CUDA Basics#
CUDA enables massively parallel computation on NVIDIA GPUs. Programs consist of
host code (CPU) that launches kernel functions executing on the device (GPU).
Threads are organized into blocks, and blocks form a grid. Each thread identifies
itself using blockIdx and threadIdx to map to data elements.
Error Checking Macros#
CUDA API calls return error codes that should always be checked. Silent failures
lead to hard-to-debug issues where kernels produce wrong results or memory
operations fail without notice. These macros wrap API calls with automatic error
checking, printing the file, line number, and error description before exiting.
The LAUNCH_KERNEL macro uses cudaLaunchKernelEx which provides more
control over launch configuration than the <<<>>> syntax.
#define CUDA_CHECK(exp) \
do { \
cudaError_t err = (exp); \
if (err != cudaSuccess) { \
fprintf(stderr, "[%s:%d] %s failed: %s\n", __FILE__, __LINE__, #exp, cudaGetErrorString(err)); \
exit(1); \
} \
} while (0)
#define LAUNCH_KERNEL(cfg, kernel, ...) CUDA_CHECK(cudaLaunchKernelEx(cfg, kernel, ##__VA_ARGS__))
// Usage
CUDA_CHECK(cudaMalloc(&d_data, size));
CUDA_CHECK(cudaMemcpy(d_data, h_data, size, cudaMemcpyHostToDevice));
cudaLaunchConfig_t cfg = {};
cfg.gridDim = dim3(blocks, 1, 1);
cfg.blockDim = dim3(threads, 1, 1);
cfg.stream = stream;
LAUNCH_KERNEL(&cfg, my_kernel, d_data, n);
Hello World#
- Source:
The __global__ keyword declares a kernel function that runs on the GPU but
is callable from host code. The <<<blocks, threads>>> execution configuration
specifies how many thread blocks to launch and how many threads per block. Each
thread computes its unique global index using blockIdx.x * blockDim.x + threadIdx.x,
which maps threads to data elements. Without cudaDeviceSynchronize() or stream
synchronization, the host continues execution immediately after launching the
kernel, potentially accessing results before they’re ready.
__global__ void hello_kernel(int* output) {
int idx = blockIdx.x * blockDim.x + threadIdx.x;
output[idx] = idx;
}
// Launch: 2 blocks, 4 threads each = 8 total threads
hello_kernel<<<2, 4>>>(d_output);
cudaDeviceSynchronize(); // Wait for kernel to complete
Function Qualifiers#
CUDA provides function qualifiers to specify where functions execute and where they can be called from. Understanding these is essential for organizing code between host and device.
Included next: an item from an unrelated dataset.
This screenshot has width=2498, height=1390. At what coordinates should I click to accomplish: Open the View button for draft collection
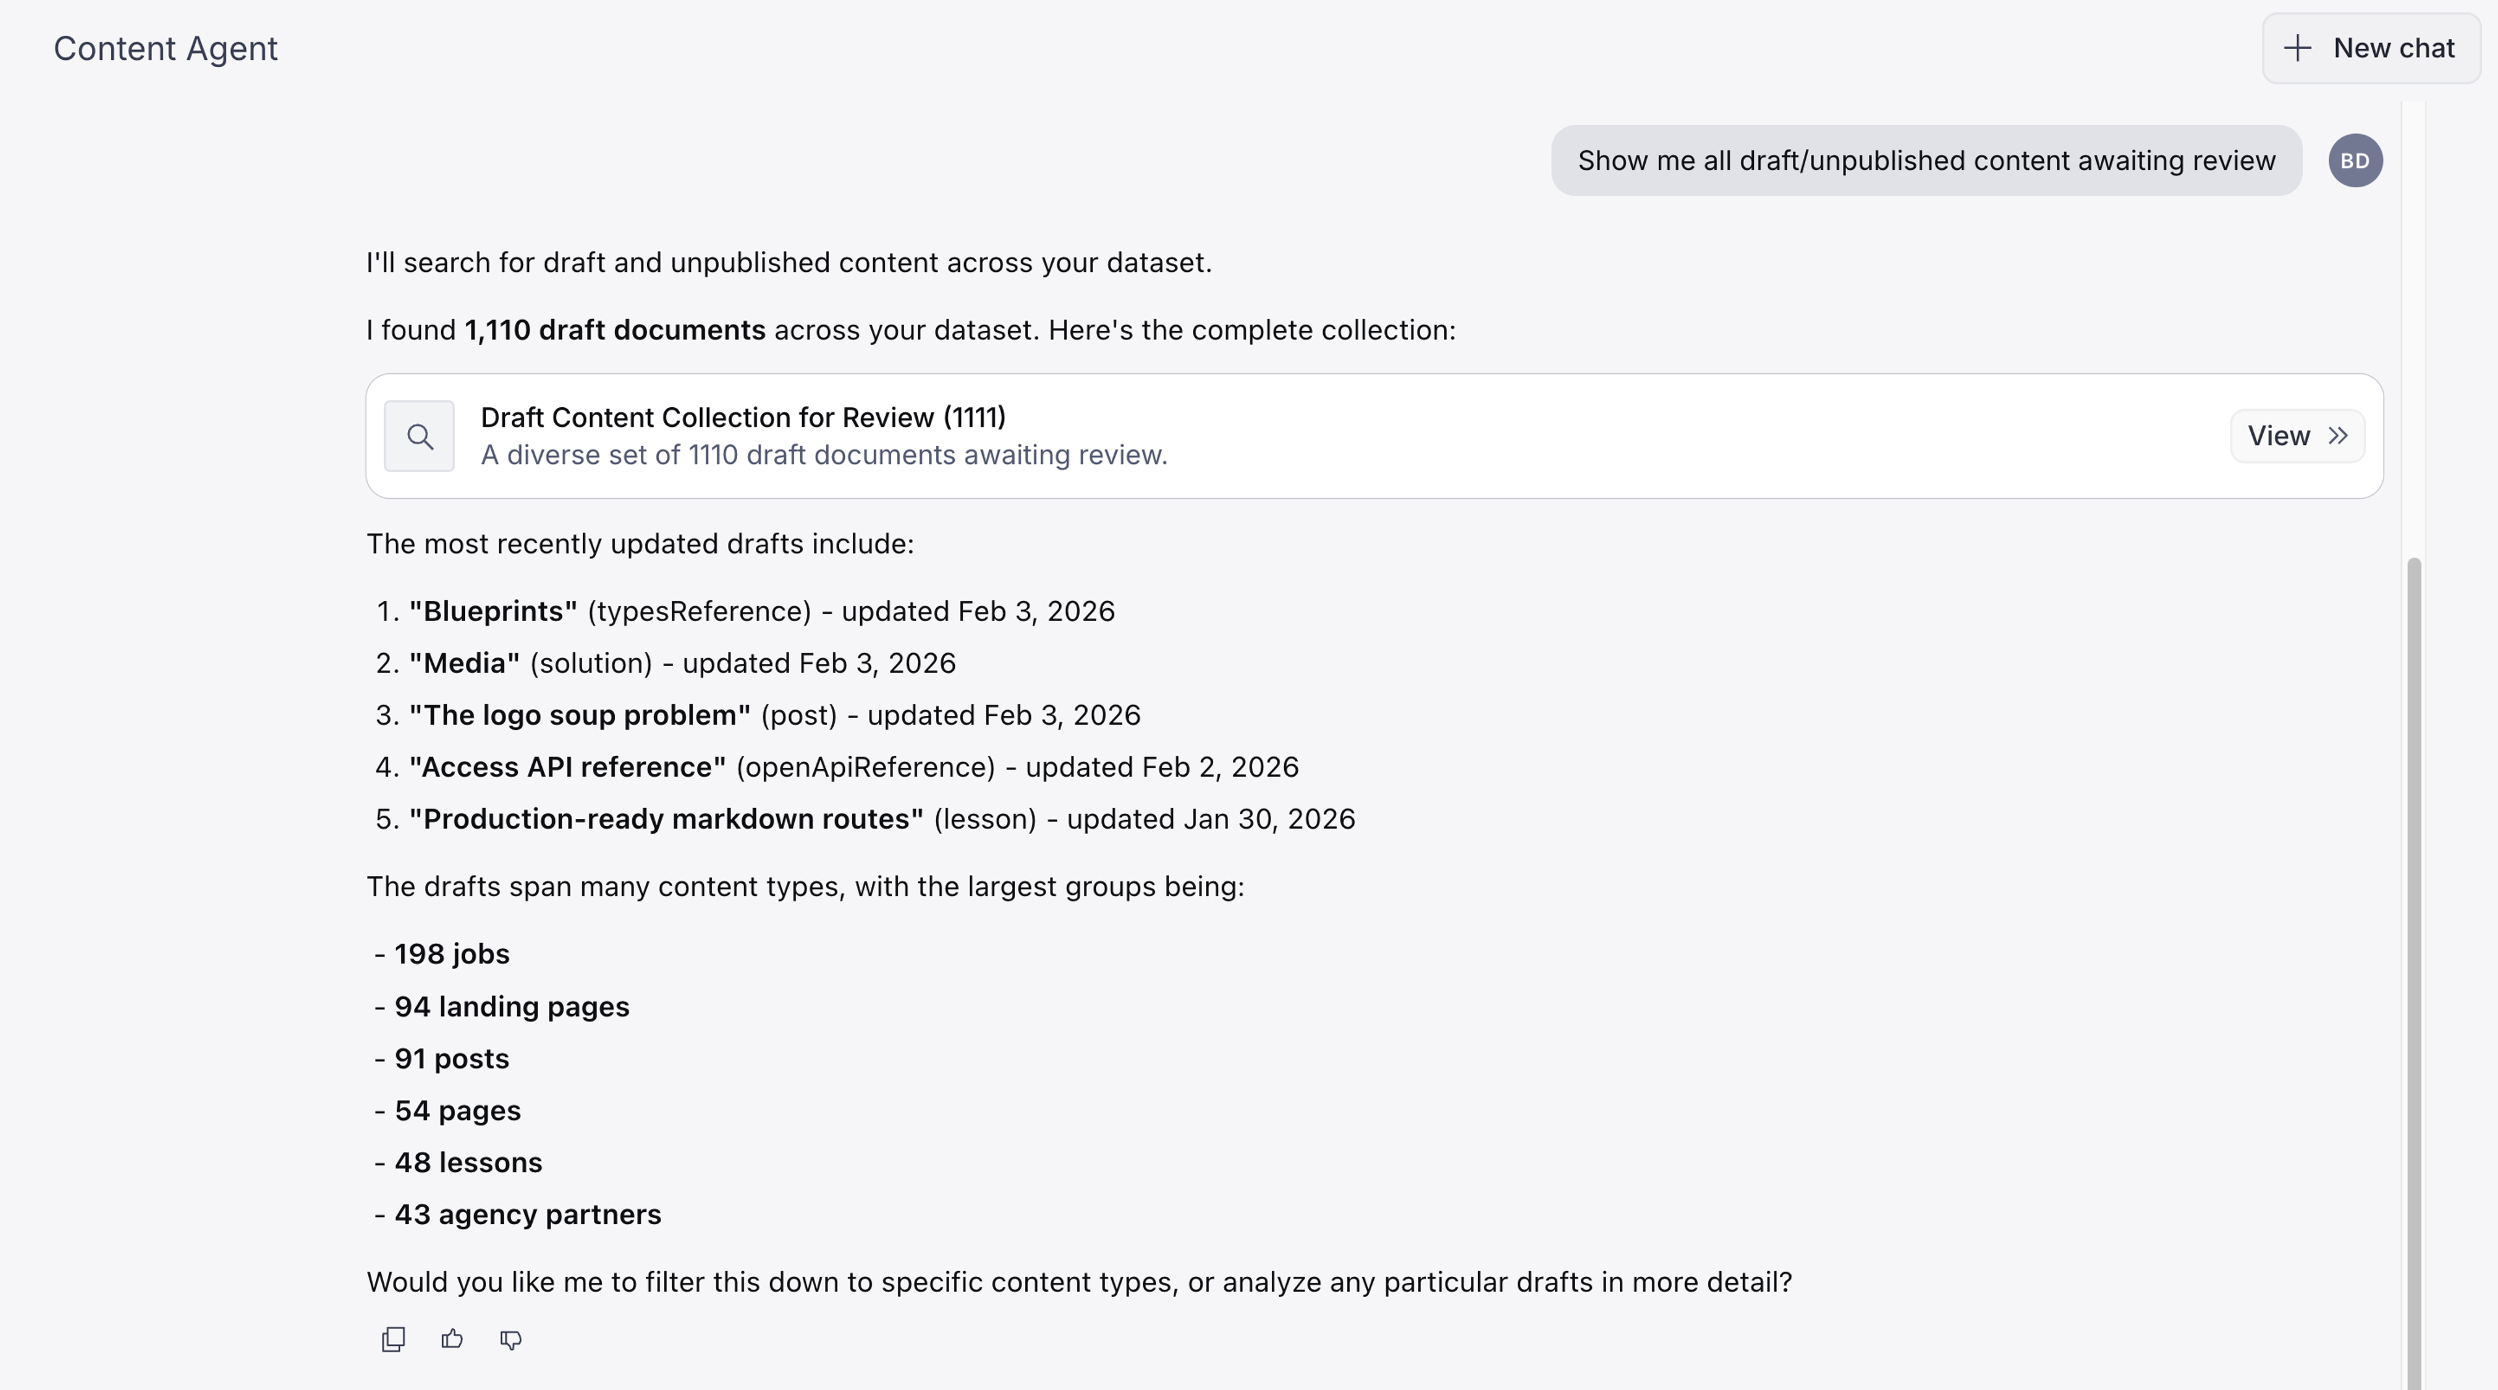tap(2297, 436)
// __device__ - Device function: called from device, runs on device
__device__ float square(float x) { return x * x; }
// __host__ __device__ - Compiles for both host and device
__host__ __device__ float add(float a, float b) { return a + b; }
// __global__ - Kernel function: called from host, runs on device
__global__ void compute(float* out, float a, float b) {
out[0] = add(a, b); // Call __host__ __device__ function
out[1] = square(a); // Call __device__ function
}
Vector Addition#
- Source:
Vector addition demonstrates the most common CUDA pattern: one thread per data
element. Each thread independently computes one output value, achieving massive
parallelism with thousands of threads running simultaneously. The bounds check
if (i < n) is critical because the total number of threads (blocks × threads
per block) is typically rounded up to a multiple of the block size, creating
extra threads that would access memory out of bounds. The ceiling division
formula (n + threads - 1) / threads ensures enough blocks are launched to
cover all elements.
__global__ void vector_add(const float* a, const float* b, float* c, int n) {
int i = blockIdx.x * blockDim.x + threadIdx.x;
if (i < n) { // Bounds check is critical
c[i] = a[i] + b[i];
}
}
int threads = 256;
int blocks = (n + threads - 1) / threads; // Ceiling division
vector_add<<<blocks, threads>>>(d_a, d_b, d_c, n);
Memory Management#
- Source:
CUDA provides several memory allocation methods with different performance characteristics. Choosing the right one depends on access patterns and transfer requirements.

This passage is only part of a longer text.